■ TEXT PASSAGE ■
Civil liberties threatened by the new centralized EU fingerprint database

By EDRi · March 28, 2007

(Dieser Artikel ist auch in deutscher Sprache verfügbar)

A proposal for the creation of a centralized database of fingerprints from
all 27 EU countries was included in a new European Commission document that
sets out the goals for 2008.

The fingerprints database is to be operational by the end of 2008 and it
will include sensitive information that could be shared with third parties,
such as US law enforcement authorities.

This proposal, considered as a Big Brother type of initiative, has raised
the opposition of the sceptics as well as supporters of EU being seen as a
trap of a super-state as well as a threat to civil liberties respectively.

“The European Union is gaining criminal justice powers very rapidly. The
problem is that one thing leads to another and that setting up centralised
institutions is then used as an excuse for further harmonisation of powers
which will take decisions about criminals and victims further away from
ordinary voters.” Said Neil O’Brien of Open Europe.

■ REQUIRED TASK ■
Resume the article on the proposed centralized EU fingerprint database, starting after the quotation attributed to Neil O’Brien of Open Europe. The records are drawn from a separate source.

■ STORED ROWS ■
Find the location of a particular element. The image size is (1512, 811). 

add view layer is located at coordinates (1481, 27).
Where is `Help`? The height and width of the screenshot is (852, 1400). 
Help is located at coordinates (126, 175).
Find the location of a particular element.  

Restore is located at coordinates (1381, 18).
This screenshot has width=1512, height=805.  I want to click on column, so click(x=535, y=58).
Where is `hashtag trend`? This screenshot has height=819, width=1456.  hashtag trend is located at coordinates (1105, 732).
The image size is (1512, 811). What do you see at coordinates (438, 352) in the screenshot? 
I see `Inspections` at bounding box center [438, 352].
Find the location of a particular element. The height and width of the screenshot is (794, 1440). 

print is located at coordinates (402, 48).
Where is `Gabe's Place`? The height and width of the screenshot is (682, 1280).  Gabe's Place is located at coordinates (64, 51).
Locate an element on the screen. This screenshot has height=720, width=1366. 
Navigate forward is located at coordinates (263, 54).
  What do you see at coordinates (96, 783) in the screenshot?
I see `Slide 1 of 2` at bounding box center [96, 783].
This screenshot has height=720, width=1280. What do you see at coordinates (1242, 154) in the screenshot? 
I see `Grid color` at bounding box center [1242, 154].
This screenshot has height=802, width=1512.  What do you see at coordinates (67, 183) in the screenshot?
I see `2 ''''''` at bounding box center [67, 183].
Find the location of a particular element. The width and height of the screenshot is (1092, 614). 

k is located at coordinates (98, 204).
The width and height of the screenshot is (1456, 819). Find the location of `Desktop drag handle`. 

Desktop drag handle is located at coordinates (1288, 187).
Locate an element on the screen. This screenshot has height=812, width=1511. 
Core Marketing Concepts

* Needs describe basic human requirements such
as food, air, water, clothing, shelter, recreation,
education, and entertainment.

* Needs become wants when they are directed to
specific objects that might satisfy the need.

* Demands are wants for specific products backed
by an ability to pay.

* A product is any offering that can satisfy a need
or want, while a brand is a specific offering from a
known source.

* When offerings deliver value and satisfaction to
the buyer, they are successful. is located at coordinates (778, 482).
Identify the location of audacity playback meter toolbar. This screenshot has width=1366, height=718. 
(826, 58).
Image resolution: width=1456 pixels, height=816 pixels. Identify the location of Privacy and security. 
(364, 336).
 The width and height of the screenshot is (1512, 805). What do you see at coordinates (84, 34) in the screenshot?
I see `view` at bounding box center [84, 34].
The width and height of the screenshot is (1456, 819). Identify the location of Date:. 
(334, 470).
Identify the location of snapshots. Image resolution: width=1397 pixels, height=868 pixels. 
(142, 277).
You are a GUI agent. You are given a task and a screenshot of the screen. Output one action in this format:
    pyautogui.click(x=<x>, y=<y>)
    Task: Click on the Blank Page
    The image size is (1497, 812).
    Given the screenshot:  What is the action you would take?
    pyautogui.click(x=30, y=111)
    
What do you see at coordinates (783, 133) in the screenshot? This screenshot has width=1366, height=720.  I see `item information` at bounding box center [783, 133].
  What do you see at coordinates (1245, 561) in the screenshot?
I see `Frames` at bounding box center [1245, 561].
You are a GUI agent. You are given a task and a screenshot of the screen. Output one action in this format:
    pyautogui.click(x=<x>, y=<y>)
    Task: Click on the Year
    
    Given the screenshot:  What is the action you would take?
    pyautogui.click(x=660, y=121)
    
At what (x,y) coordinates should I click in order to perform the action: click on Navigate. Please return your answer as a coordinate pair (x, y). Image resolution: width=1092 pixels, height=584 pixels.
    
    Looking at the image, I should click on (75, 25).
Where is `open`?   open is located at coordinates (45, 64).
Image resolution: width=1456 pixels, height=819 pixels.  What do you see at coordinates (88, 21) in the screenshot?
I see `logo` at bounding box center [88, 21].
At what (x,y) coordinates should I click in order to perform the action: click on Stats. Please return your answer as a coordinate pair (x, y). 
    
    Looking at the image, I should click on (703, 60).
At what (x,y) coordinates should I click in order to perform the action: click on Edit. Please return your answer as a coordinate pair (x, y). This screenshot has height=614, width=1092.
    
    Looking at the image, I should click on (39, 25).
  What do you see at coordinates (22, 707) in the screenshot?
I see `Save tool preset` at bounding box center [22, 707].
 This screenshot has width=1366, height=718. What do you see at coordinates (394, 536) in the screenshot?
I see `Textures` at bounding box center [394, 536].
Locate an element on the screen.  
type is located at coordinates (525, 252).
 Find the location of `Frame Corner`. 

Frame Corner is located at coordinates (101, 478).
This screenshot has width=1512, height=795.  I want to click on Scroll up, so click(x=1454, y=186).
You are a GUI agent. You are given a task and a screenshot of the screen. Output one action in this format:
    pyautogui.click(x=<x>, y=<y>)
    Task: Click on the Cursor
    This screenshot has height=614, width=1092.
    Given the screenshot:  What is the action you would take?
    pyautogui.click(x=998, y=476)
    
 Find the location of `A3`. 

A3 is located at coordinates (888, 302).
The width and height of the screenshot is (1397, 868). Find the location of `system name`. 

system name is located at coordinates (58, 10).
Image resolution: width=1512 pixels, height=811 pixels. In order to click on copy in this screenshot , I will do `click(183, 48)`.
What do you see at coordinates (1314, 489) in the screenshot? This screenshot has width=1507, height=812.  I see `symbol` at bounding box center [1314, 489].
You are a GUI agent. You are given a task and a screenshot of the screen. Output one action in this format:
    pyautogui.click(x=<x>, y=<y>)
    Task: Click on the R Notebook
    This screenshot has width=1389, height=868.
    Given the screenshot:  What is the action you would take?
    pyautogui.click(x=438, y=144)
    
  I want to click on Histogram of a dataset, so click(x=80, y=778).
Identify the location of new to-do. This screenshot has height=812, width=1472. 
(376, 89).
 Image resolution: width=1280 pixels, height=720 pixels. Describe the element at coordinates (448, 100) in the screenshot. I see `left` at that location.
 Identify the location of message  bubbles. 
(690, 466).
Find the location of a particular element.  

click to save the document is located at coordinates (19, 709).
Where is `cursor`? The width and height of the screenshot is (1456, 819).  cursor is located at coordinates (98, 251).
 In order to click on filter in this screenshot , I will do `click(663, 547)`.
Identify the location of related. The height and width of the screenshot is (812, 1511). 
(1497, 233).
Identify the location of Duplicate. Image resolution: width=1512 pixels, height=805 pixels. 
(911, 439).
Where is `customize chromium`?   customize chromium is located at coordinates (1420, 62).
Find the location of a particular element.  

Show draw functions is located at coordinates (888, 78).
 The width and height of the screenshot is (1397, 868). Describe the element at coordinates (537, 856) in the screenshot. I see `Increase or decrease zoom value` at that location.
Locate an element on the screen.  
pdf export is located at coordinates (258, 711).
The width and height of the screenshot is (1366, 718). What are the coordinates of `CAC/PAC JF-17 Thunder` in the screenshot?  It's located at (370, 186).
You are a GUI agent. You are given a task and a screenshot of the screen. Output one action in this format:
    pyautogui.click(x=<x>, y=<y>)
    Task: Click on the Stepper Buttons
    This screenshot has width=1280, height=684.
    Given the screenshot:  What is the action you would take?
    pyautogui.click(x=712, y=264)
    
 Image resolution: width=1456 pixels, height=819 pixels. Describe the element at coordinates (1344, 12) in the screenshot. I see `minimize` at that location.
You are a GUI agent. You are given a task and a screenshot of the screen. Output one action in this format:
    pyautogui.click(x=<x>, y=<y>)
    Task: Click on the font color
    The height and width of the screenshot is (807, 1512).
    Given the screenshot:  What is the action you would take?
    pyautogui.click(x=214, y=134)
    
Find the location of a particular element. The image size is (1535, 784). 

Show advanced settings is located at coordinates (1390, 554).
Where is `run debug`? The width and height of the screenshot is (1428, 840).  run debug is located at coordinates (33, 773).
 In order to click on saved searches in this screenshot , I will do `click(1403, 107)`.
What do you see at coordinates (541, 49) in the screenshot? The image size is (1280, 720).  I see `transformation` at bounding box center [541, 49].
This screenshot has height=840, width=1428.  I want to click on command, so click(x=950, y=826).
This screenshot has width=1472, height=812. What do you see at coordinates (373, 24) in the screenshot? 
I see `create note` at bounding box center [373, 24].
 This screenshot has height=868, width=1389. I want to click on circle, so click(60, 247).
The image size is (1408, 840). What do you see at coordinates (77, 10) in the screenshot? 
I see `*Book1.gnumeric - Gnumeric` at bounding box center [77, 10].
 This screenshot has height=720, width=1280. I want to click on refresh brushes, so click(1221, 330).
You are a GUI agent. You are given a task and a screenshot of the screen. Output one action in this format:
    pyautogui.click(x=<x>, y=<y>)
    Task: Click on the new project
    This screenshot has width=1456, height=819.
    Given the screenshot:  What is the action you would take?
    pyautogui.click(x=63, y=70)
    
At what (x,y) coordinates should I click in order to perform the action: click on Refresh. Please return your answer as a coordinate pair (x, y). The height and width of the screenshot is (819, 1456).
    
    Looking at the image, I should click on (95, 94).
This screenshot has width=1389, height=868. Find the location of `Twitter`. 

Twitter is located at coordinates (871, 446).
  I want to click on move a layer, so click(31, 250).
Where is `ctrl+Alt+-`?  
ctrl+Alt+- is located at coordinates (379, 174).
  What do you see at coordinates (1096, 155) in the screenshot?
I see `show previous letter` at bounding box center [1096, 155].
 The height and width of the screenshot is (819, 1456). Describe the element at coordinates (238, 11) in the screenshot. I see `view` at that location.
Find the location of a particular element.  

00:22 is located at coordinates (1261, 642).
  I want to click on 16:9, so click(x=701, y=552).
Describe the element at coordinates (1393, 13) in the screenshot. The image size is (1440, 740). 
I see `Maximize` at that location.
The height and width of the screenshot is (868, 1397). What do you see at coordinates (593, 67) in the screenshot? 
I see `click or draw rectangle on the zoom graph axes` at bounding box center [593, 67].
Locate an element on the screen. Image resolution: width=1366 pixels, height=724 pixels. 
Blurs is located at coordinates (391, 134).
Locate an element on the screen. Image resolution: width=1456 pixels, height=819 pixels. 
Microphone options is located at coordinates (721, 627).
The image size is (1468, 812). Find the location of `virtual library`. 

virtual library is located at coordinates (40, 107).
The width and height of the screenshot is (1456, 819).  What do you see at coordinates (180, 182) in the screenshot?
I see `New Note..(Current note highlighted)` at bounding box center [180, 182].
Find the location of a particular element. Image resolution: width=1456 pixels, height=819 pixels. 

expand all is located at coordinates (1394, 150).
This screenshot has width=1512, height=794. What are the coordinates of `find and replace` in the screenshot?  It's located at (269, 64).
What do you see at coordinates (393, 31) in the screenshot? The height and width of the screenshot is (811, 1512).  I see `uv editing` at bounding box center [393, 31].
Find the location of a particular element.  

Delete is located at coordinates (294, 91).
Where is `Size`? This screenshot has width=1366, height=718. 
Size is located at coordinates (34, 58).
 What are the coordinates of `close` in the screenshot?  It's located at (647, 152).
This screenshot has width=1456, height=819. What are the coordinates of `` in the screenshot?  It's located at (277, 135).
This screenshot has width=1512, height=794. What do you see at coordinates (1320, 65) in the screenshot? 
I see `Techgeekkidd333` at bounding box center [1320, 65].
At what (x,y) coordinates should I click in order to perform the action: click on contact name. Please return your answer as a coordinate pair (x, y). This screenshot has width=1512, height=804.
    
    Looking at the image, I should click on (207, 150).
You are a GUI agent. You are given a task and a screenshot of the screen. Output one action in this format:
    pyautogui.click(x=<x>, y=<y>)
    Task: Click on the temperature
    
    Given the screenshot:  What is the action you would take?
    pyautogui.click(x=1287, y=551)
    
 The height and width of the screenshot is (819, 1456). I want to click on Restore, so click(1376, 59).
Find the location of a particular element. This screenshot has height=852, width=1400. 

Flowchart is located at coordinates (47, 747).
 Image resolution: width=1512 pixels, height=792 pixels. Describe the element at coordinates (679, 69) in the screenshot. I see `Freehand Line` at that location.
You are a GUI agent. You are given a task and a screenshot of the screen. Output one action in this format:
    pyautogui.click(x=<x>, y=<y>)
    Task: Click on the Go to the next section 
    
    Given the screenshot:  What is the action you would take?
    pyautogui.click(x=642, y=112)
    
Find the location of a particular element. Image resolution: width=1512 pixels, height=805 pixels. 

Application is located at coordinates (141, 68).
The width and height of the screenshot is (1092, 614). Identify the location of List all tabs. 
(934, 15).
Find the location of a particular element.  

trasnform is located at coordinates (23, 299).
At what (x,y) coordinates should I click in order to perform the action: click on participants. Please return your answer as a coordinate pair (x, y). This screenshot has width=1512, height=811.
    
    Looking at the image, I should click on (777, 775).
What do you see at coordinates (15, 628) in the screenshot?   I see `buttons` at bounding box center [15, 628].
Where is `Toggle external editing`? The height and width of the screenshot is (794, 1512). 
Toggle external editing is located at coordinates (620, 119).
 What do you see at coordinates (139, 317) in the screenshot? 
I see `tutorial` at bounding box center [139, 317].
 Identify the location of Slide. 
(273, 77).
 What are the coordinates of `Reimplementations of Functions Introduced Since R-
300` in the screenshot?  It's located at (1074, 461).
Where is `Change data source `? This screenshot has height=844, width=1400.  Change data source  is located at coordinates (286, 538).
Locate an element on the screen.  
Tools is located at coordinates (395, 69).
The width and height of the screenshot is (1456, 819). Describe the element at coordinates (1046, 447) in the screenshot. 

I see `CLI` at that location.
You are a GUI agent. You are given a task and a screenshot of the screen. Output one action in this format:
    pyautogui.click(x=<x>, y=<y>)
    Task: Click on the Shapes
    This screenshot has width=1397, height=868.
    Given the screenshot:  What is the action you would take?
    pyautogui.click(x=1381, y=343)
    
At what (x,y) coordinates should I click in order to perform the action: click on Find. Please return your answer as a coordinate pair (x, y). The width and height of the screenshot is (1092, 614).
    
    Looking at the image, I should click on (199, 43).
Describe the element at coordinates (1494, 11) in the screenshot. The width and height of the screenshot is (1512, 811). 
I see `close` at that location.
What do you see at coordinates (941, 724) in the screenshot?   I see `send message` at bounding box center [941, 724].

■ ANSWER TO THIS TASK ■
Baroness Ludford, a Liberal Democrat MEP, considers that this proposal rings
an alarm for civil liberties and also thinks that Brussels is “overreaching
itself.. Of course MEPs want to fight crime and terrorism, but individual
privacy must be safeguarded. We need to know who can access this database
and what the information can be used for. It is irresponsible of the
European Commission to act like this. It is doing the euro-sceptics’ job for

Brussels officials have confirmed that fact that the implementation of such
a centralised database is being studied but abstained from saying whether
the fingerprints would be shared with allies such as the US as it is now the
case with airline passenger data.

A spokesman for Franco Frattini, the EU Commissioner for Justice, Freedom
and Security, confirmed the fact that this proposal is an additional project
to the voluntary sharing of fingerprint information agreed by home affairs
ministers in January and that it would be pursued as a “very important, if
not indispensable, tool in combating cross-border organised crime and

Central fingerprint database plan draws fire from all over EU (16.03.2007)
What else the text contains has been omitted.